Collected data entries
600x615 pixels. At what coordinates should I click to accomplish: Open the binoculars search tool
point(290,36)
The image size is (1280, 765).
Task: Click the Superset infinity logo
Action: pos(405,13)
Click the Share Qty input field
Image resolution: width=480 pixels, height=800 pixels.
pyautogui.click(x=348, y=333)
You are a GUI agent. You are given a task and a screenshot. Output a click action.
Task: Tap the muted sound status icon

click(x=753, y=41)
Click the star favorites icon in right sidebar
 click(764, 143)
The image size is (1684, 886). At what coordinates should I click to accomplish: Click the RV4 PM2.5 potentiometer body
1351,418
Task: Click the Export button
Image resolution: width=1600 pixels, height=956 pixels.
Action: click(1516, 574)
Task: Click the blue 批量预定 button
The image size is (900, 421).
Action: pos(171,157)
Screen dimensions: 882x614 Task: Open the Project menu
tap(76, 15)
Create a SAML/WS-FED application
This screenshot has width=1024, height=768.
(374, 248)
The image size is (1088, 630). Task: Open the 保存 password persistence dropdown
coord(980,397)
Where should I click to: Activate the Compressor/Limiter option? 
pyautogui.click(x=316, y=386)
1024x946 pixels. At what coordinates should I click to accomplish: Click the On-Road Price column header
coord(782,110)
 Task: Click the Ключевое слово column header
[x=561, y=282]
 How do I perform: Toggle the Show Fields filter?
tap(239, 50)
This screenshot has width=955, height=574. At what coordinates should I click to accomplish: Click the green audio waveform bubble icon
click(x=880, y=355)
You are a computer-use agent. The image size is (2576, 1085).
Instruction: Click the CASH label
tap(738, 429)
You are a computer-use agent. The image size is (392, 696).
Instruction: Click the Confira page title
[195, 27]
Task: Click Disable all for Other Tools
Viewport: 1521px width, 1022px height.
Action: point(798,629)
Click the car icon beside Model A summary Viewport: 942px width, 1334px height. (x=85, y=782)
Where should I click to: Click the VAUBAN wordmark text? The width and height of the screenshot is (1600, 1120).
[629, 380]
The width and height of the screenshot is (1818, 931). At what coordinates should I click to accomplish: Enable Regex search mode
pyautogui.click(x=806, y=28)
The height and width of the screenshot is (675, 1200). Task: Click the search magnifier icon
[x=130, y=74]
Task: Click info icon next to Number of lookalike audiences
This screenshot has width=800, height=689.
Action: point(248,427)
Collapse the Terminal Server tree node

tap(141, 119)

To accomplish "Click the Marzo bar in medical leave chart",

# YOUR GOAL
Which lines of the data contain the string "computer"? Copy each of them.

# RESPONSE BELOW
You are a computer-use agent. The image size is (2576, 1085).
You are a computer-use agent. The image size is (392, 696).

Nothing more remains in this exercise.